A novel spectral clustering approach for model order reduction that handles varying flow conditions and improves interpretability over existing methods.

Findings

Achieved 2.3% relative RMS error in temperature predictions.

Reduced computational complexity for city-scale energy grid simulations.

Applicable to dynamic flow scenarios with multiple producers.

Abstract

Simulation of thermal dynamics in city-scale district energy grids often becomes computationally prohibitive for long simulation runs. Current model order reduction methods offer limited interpretability with regards to the non-reduced system, and are not in general applicable for e.g., varying flow rates, multiple producers, or changing flow directions.

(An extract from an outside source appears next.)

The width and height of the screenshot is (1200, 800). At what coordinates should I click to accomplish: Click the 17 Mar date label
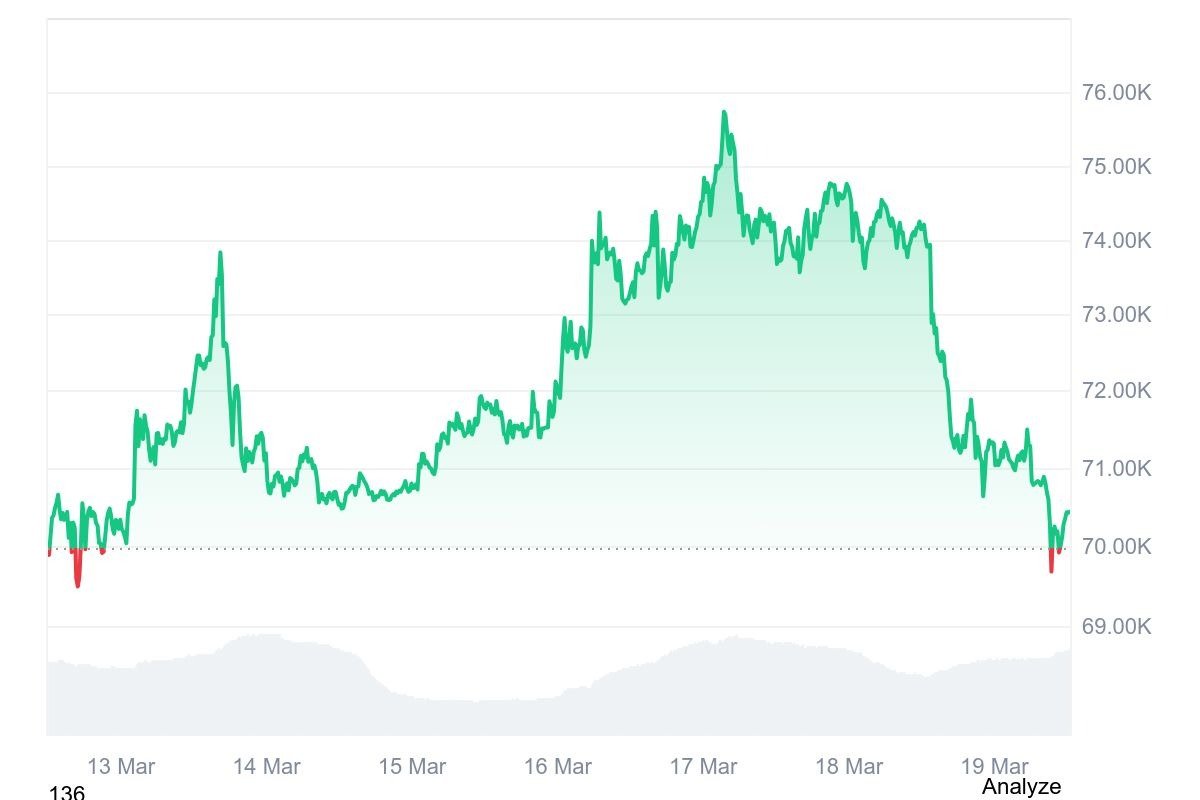point(703,767)
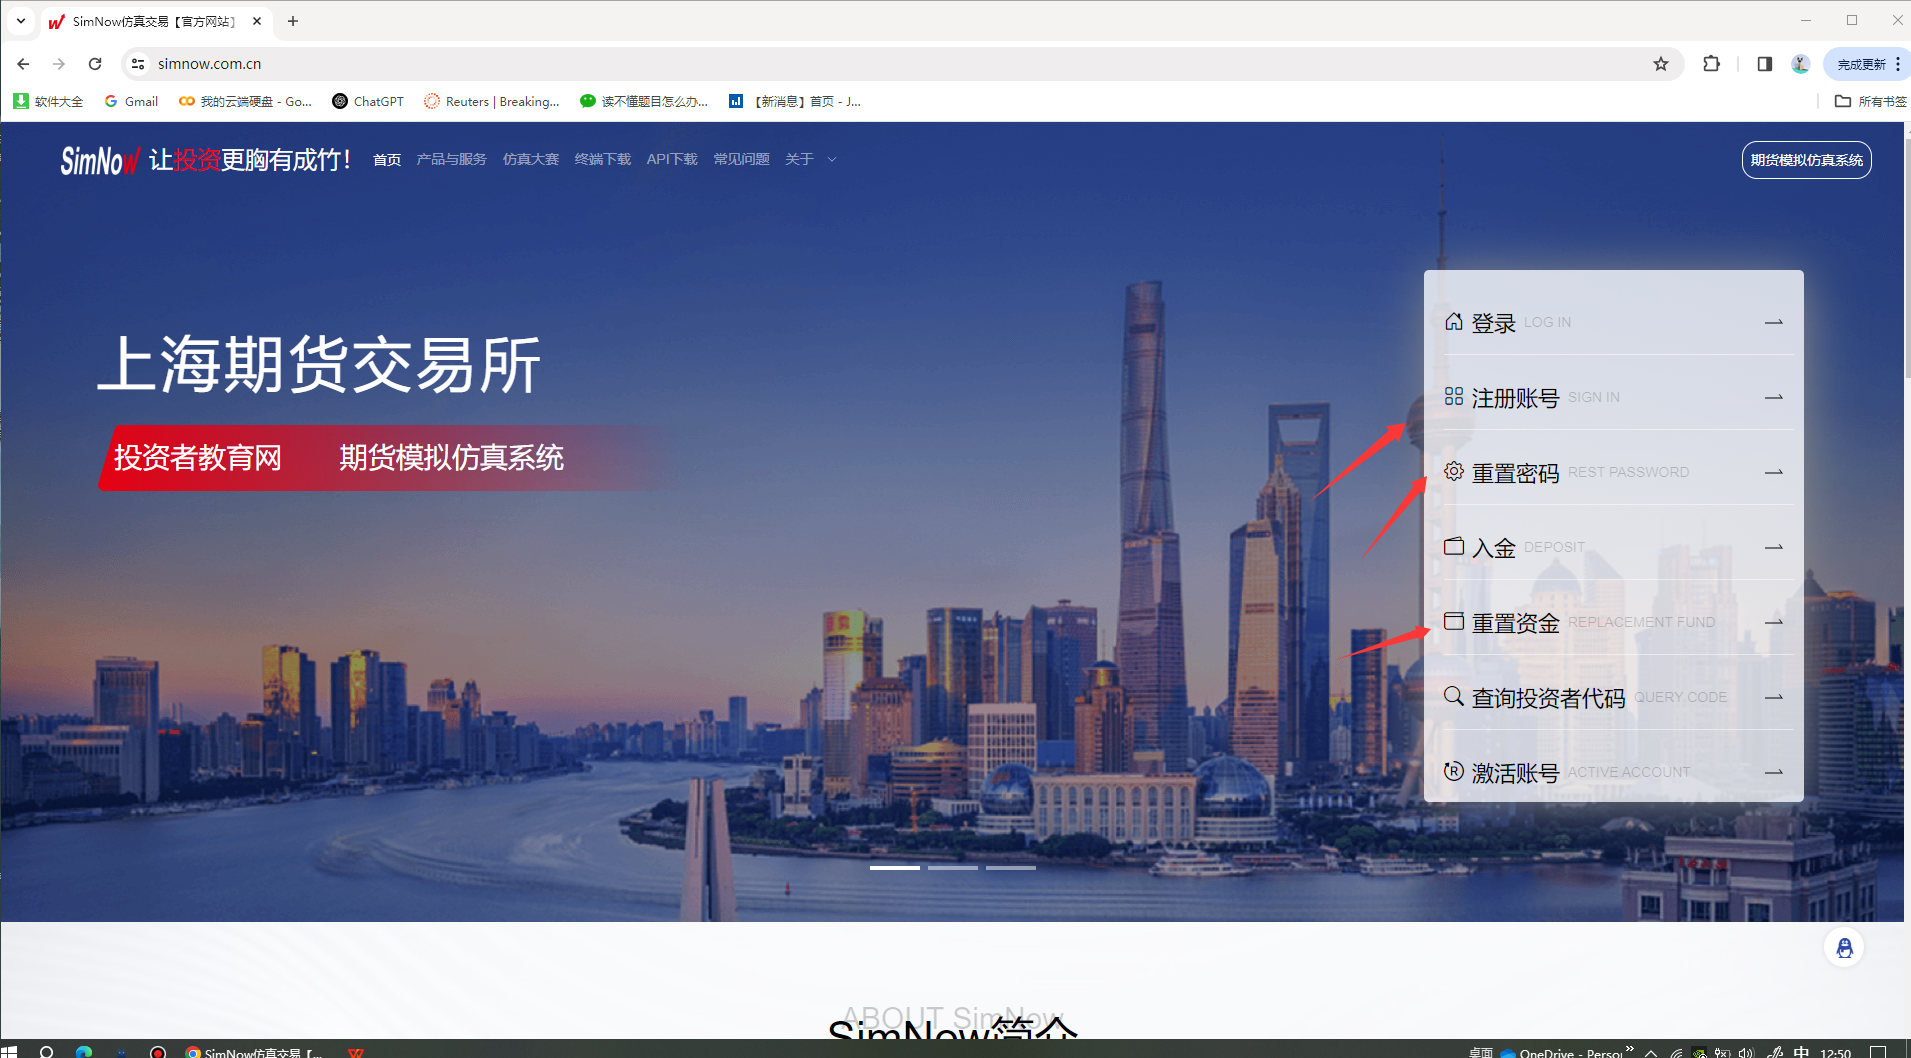Switch to the 仿真大赛 menu item

530,159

This article presents a novel method based on graph theory that approximates the solution of an optimization problem that minimizes the local truncation error for heat transport in the grid. It is shown that the method can be used to reduce the thermal dynamic model of a city-scale energy grid, resulting in a coarser temporal and spatial resolution. The relative root mean square error was 2.3\% for the temperature in the evaluation scenario, comparing the reduced-order system with the non-reduced system at the instances of the coarser time-step.